The Vineyard
29 winery is one the most technologically advanced wineries in the
Napa Valley, thanks to the bleeding edge tech mentality of owner
Chuck McMinn, a Silicon Valley high-tech industry veteran. The ultimate
goal in the use of technology, however, is to augment and precisely
control the techniques and ideals used in old-world winemaking to
produce wines of the highest quality through the gentlest of methods.
Applying the Old World
theory of "elevage," or raising each vintage as one would
raise a child, means giving the vines and the wine whatever attention
they require to create a final product that is the highest representation
of the vineyard and the climate in that year. Every piece of advanced
machinery at Vineyard 29 enables us to treat our grapes with tremendous
care, thus adhering to old world winemaking ideals through use of
the most advanced modern technologies.
Vineyard 29 employs
the most careful, patient (albeit time-consuming and labor intensive)
techniques to create wines that fully express the potential of their
vineyard heritage.

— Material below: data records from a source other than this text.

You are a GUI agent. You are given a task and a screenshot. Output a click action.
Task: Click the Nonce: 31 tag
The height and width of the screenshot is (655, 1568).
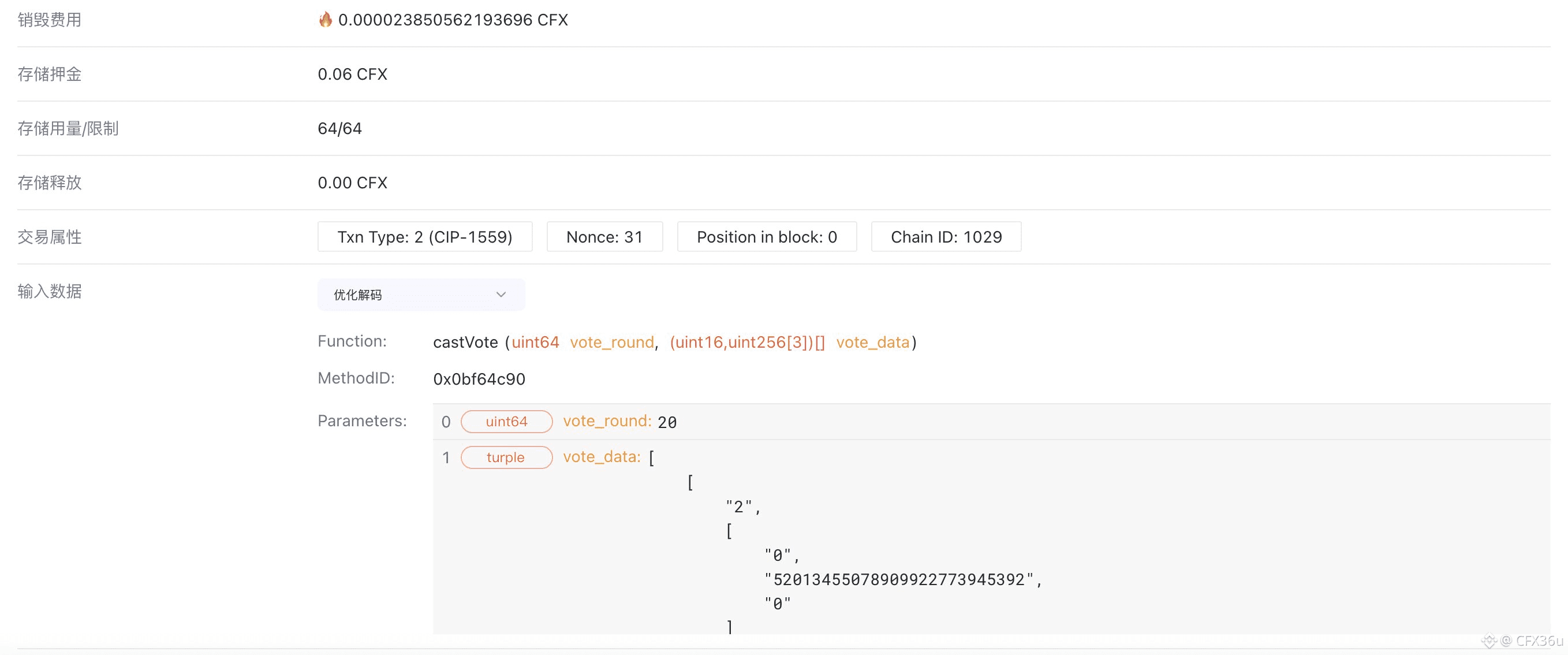604,237
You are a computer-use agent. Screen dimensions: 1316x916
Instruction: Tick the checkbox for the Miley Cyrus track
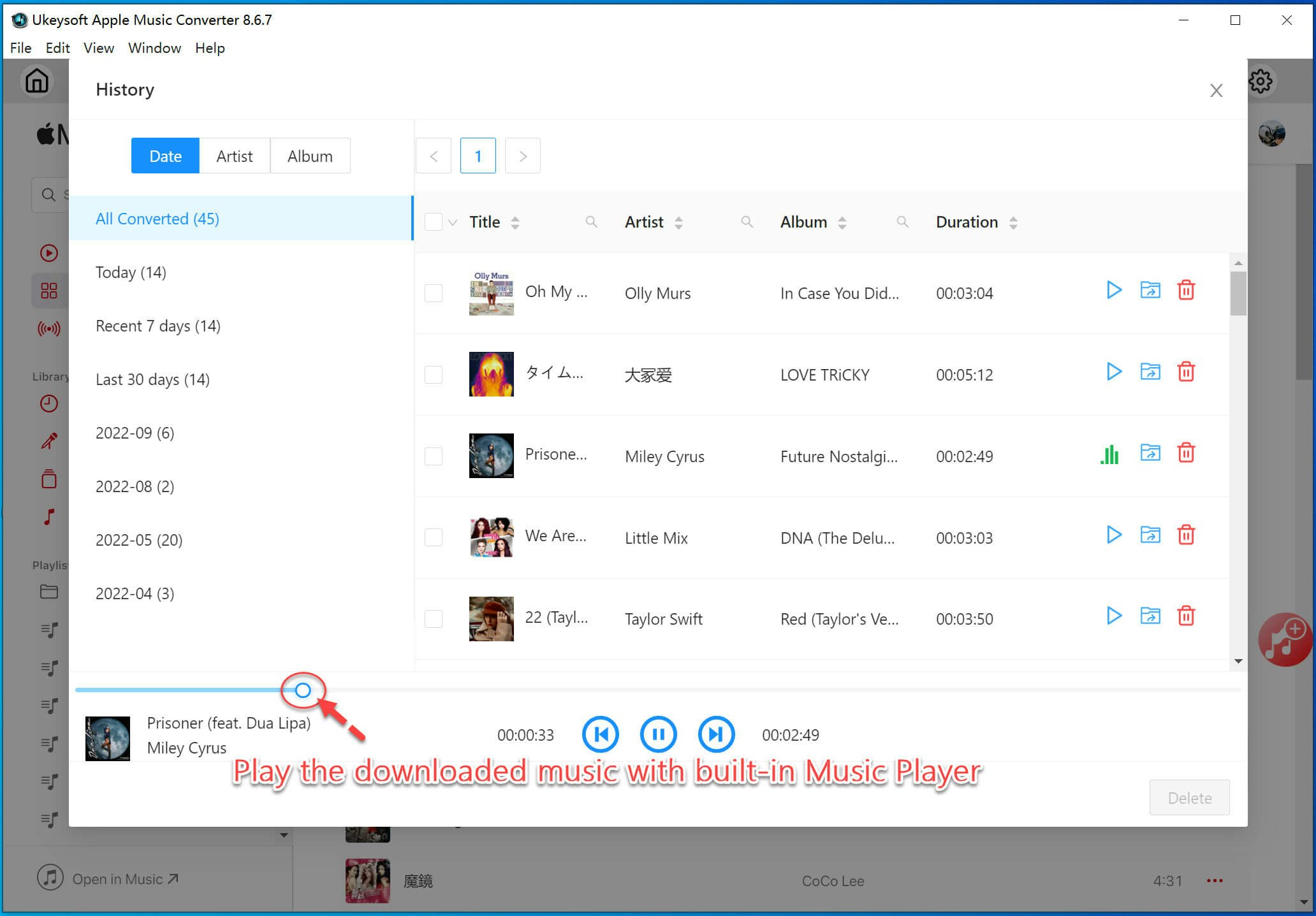click(x=434, y=456)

Every cluster is hand sorted. Further a 2nd sorting
table is employed to allow for 16 people to hand-sort each individual
grape from our harvest once it is destemmed. Whole grapes are deposited
into a small transfer tank, which is then lifted by forklift so
the grapes may slide gently into our computer-monitored fermentation
tanks by gravity.
Use of gravity, nature’s
own gentle crushing method, is central to the process of winemaking
at Vineyard 29. Making this possible are advances such as a specially
designed freight elevator to fill, lift and empty, tanks an alternative
to the common oxygen-driven pumping of wines around a facility.

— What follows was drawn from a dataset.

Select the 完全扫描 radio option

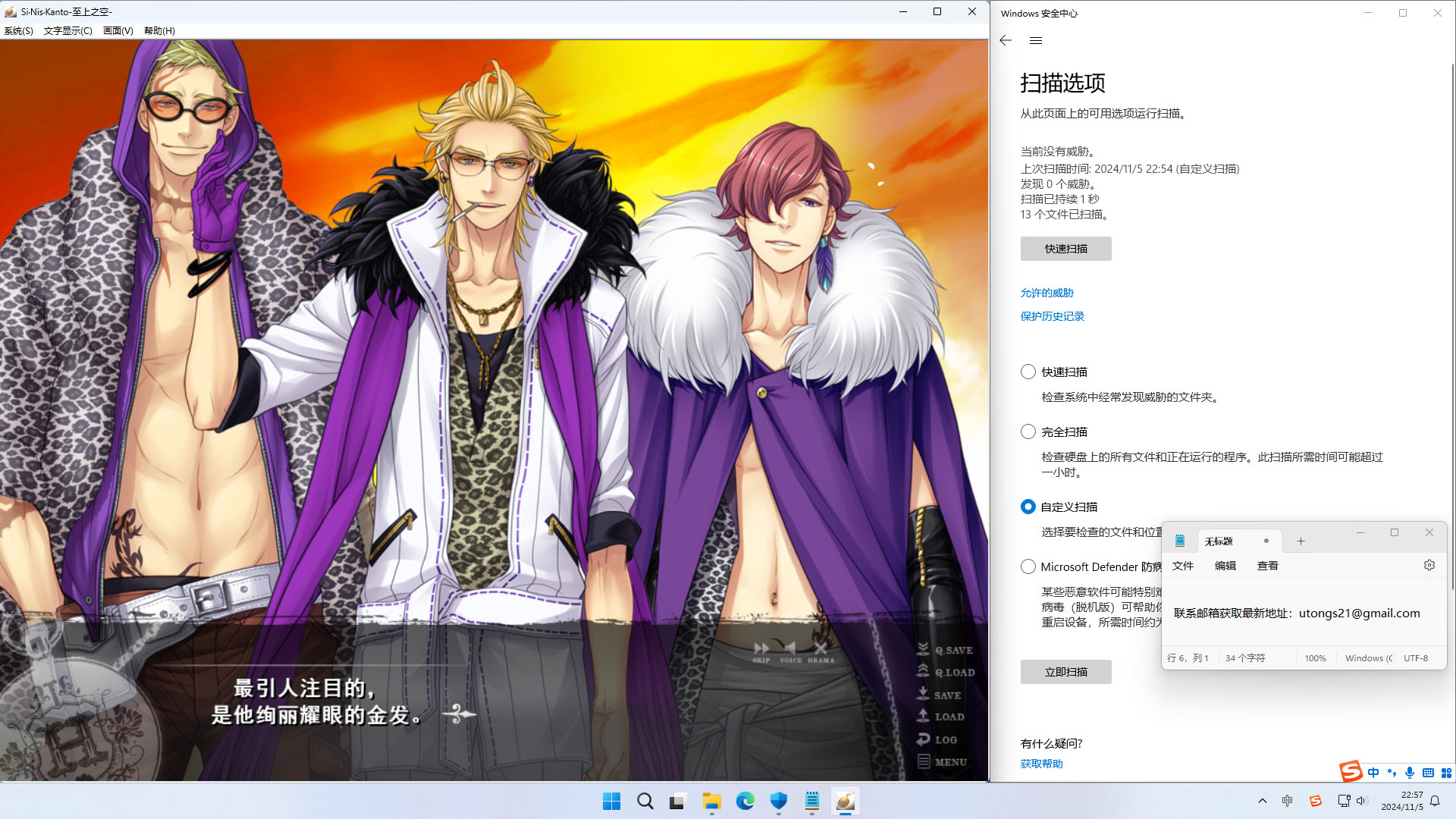click(x=1028, y=431)
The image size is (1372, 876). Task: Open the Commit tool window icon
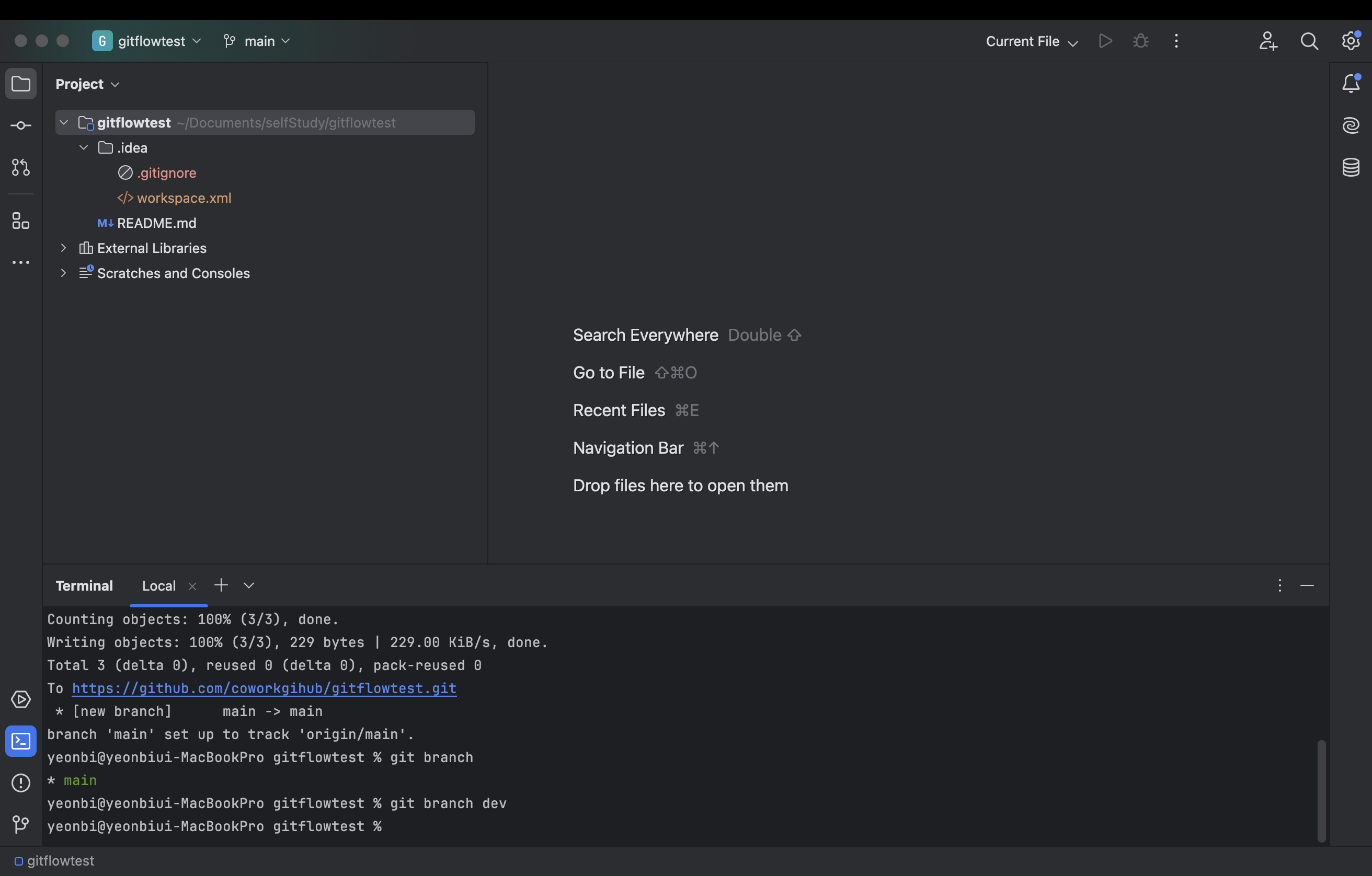click(21, 125)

At Vineyard 29 free-run juice is transferred around the tank room
and to barrel by gravity. Must is also pressed using a computer-controlled
JLB hydraulic press and transferred by gravity to barrel. In our
caves, barrel racking is also done without a pump, this time using
inert gas to pressurize the barrel and move wine gently out to the
next waiting barrel. These and other technological advancements
provide the backbone for the labor-intensive winemaking process
at Vineyard 29, and they exemplify the combination of Old-World
techniques with the most advanced methods available, a design intended
to further us in our pursuit of "perfection" in our wines.
Vineyard 29 is strongly
committed to giving our environment the same gentle treatment that
we give to our wine. We utilize special Capstone microturbines to
generate all our own electricity on site, and in the process derive
all the hot and cold water we use in the facility as a byproduct,
while producing one tenth of the emissions of typical utility power.
Overall the winery is over 250% more efficient in our use of our
natural resources than a typical grid power winery. Additionally,
Vineyard 29 has its own underground wells and septic system so that
all the water we use is sourced, used and treated on site, minimizing
our impact on our precious Napa Valley environment.